▸ **DIRECTIONS**:
List every line in the records below that contains the word "Toggle", matching case exactly.

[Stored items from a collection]
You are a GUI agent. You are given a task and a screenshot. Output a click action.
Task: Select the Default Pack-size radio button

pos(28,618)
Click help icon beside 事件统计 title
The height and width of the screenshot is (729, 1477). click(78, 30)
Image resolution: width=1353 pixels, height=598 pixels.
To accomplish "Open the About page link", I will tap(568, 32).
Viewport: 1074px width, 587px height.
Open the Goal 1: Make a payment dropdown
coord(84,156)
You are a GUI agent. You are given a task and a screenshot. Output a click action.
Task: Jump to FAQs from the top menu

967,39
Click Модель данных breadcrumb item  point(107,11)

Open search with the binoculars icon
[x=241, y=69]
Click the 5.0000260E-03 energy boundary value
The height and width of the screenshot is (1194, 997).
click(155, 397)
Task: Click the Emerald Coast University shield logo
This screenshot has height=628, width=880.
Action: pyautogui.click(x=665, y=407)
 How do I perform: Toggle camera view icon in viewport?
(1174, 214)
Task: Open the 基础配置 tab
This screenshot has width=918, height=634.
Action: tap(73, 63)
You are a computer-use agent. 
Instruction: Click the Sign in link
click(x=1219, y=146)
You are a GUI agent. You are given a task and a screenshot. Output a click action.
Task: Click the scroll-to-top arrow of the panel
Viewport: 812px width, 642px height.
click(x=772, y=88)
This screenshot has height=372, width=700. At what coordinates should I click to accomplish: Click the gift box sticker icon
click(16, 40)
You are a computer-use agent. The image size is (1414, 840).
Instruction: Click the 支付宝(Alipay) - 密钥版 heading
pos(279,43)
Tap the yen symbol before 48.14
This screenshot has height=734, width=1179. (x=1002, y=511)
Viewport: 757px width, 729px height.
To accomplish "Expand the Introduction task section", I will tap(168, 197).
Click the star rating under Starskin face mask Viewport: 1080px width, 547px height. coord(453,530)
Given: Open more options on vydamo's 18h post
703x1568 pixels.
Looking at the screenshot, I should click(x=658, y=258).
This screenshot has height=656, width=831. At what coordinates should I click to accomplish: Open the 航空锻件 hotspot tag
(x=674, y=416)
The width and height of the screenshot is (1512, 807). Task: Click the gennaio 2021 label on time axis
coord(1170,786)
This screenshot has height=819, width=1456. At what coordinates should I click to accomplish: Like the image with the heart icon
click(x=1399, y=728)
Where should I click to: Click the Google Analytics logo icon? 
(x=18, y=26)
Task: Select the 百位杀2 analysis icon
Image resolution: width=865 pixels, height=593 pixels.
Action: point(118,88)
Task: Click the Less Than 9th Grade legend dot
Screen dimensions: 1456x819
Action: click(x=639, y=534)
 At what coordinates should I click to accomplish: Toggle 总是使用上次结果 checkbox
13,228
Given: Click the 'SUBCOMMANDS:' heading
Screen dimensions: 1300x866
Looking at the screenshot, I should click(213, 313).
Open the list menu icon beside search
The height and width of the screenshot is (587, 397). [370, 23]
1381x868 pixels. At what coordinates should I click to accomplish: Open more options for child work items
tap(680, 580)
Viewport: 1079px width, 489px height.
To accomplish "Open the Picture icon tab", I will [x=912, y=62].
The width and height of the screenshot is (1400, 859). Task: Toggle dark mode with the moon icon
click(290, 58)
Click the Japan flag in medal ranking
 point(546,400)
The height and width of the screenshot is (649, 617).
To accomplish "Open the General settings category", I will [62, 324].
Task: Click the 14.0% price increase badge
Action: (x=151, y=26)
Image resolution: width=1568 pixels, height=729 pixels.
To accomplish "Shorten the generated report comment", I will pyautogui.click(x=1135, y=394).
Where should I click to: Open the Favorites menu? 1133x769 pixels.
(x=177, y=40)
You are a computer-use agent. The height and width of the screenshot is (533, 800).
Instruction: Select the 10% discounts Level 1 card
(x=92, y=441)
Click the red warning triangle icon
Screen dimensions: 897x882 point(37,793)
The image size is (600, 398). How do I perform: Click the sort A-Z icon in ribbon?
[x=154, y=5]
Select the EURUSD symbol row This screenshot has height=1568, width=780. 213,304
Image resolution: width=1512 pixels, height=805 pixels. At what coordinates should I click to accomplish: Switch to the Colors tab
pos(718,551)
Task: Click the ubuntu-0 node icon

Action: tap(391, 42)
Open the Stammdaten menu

▸ **RESULT FOR THIS TASK**:
 How do I perform: Toggle camera view icon in viewport?
 At what coordinates should I click to accomplish: Toggle 总是使用上次结果 checkbox
The width and height of the screenshot is (1400, 859). Task: Toggle dark mode with the moon icon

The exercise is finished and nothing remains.